Also called: JRA, Juvenile Chronic Arthritis

- Summary
- About juvenile RA
- Types and differences
- Signs and symptoms
- Diagnosis methods
- Treatment and prevention
- Questions for your doctor

Reviewed By:
Vikas Garg, M.D., MSA

Types and differences of JRA

Juvenile rheumatoid arthritis (JRA) is divided into three categories, which are characterized by the number of joints and other body systems affected. These categories are:

  • Pauciarticular JRA. This form involves four or fewer joints. It is the most common form of JRA and affects half of the children with the disease, according to the National Institutes of Health (NIH). Pauciarticular JRA usually involves the larger joints, such as the knee, ankle, wrist or shoulder. It usually occurs asymmetrically, affecting a joint on only one side of the body (e.g., one knee). Children with pauciarticular JRA frequently have eye inflammations.

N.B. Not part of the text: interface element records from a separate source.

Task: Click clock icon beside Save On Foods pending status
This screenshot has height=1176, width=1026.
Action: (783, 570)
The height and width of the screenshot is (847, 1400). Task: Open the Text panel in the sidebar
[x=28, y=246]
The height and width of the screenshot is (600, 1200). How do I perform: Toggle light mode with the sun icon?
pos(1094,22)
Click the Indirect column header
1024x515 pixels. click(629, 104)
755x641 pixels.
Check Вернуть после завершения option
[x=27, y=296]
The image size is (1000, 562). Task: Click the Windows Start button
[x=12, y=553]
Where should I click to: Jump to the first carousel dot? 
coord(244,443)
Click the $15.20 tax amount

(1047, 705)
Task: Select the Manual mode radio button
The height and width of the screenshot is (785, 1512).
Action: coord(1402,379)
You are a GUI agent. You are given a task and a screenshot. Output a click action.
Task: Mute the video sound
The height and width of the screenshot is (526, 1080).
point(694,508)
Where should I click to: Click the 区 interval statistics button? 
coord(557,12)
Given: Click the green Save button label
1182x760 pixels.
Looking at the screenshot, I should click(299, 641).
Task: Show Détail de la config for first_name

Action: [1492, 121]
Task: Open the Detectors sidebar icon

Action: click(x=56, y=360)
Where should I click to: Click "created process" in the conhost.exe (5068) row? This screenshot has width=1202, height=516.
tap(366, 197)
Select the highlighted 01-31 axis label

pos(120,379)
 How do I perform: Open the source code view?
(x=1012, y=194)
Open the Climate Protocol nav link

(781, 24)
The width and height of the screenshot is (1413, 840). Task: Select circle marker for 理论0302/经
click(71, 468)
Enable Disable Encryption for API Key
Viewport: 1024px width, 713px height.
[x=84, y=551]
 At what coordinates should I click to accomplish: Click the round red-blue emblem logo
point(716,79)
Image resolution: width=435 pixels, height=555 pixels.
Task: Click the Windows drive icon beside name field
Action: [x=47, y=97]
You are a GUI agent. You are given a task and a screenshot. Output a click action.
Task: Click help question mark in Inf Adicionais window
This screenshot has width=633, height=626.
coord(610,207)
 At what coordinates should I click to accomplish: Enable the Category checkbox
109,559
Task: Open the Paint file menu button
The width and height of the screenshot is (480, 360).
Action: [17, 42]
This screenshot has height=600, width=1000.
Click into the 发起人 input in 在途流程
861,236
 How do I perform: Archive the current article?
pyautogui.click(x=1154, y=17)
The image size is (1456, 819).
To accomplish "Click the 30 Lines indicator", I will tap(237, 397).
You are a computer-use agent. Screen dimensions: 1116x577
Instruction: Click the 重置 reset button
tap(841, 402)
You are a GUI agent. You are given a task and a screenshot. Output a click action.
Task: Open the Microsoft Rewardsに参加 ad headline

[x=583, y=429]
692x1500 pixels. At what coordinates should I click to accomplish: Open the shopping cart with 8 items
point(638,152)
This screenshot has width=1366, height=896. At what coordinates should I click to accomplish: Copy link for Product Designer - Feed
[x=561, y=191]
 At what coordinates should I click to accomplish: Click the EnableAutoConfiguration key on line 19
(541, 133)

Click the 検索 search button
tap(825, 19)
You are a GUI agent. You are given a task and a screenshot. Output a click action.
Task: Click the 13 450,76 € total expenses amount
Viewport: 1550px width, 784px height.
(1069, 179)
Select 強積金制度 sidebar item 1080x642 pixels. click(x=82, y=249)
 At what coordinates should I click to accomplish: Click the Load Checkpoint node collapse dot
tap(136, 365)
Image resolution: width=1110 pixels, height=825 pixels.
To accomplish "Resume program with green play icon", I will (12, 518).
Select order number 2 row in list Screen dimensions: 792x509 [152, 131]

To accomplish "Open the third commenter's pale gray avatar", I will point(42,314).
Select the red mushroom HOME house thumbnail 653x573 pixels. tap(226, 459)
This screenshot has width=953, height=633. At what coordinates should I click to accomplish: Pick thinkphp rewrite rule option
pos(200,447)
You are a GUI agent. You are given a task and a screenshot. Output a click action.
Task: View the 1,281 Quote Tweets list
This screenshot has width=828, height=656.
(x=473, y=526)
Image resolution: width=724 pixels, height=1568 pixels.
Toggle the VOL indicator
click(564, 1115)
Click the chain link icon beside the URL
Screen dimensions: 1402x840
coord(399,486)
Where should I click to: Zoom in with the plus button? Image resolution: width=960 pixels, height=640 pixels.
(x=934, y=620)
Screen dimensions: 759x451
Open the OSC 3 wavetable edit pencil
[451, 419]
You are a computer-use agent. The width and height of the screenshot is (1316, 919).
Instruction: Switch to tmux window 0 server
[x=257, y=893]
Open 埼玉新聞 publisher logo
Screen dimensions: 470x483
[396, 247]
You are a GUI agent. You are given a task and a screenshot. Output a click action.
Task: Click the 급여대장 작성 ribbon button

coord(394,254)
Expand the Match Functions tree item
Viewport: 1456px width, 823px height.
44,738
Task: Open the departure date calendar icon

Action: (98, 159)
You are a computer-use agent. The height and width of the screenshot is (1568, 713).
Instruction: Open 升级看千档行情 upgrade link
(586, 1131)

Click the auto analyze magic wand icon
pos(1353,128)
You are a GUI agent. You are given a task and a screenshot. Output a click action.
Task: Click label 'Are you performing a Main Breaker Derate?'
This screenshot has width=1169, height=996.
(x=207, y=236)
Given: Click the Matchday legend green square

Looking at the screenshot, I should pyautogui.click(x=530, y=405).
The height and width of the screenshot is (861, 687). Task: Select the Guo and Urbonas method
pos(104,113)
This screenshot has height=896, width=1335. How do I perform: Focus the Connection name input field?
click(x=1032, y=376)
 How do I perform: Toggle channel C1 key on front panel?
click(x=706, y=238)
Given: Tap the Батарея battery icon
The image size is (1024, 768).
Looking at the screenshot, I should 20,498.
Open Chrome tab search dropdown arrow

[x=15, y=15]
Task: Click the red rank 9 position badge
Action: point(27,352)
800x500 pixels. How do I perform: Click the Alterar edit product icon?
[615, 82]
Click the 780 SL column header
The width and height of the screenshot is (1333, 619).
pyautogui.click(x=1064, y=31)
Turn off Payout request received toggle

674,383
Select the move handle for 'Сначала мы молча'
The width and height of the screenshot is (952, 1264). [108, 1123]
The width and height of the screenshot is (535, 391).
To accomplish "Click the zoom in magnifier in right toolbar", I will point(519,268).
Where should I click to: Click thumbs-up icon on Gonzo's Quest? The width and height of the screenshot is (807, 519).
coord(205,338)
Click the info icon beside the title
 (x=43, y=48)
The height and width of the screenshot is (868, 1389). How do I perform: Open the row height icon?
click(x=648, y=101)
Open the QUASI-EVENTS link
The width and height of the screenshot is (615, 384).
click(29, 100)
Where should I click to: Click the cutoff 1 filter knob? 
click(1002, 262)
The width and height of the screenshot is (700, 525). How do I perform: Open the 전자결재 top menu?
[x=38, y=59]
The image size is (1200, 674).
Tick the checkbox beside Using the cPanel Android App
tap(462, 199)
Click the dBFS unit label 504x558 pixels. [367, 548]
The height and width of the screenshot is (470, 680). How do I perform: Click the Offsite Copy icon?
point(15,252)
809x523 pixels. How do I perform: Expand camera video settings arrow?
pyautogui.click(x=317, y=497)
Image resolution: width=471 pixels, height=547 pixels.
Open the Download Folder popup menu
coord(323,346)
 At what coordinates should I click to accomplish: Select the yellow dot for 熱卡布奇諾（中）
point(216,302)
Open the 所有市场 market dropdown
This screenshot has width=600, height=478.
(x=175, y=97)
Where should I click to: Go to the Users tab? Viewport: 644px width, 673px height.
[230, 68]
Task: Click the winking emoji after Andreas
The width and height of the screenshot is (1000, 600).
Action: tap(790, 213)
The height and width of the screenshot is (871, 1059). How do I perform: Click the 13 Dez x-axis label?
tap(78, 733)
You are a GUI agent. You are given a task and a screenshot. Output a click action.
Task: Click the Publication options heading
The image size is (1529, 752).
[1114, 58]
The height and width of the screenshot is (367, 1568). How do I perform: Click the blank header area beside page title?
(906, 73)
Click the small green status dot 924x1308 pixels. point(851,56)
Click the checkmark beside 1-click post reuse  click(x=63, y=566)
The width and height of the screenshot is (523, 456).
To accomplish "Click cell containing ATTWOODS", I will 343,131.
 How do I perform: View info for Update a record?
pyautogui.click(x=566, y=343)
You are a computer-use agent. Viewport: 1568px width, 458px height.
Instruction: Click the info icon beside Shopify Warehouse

  • Polyarticular JRA. This form affects five or more joints and is more common in girls than boys. It involves the small joints in the fingers and hands, and usually occurs symmetrically, in the same joints on both sides of the body. The knees and hips are also commonly affected. Some children may have jaw pain, which can cause discomfort when chewing and may affect eating habits. Polyarticular JRA is more severe and may also include eye inflammations. It affects about 30 percent of children with JRA, according to the NIH. Some children with polyarticular JRA actually have adult rheumatoid arthritis that develops at an early age.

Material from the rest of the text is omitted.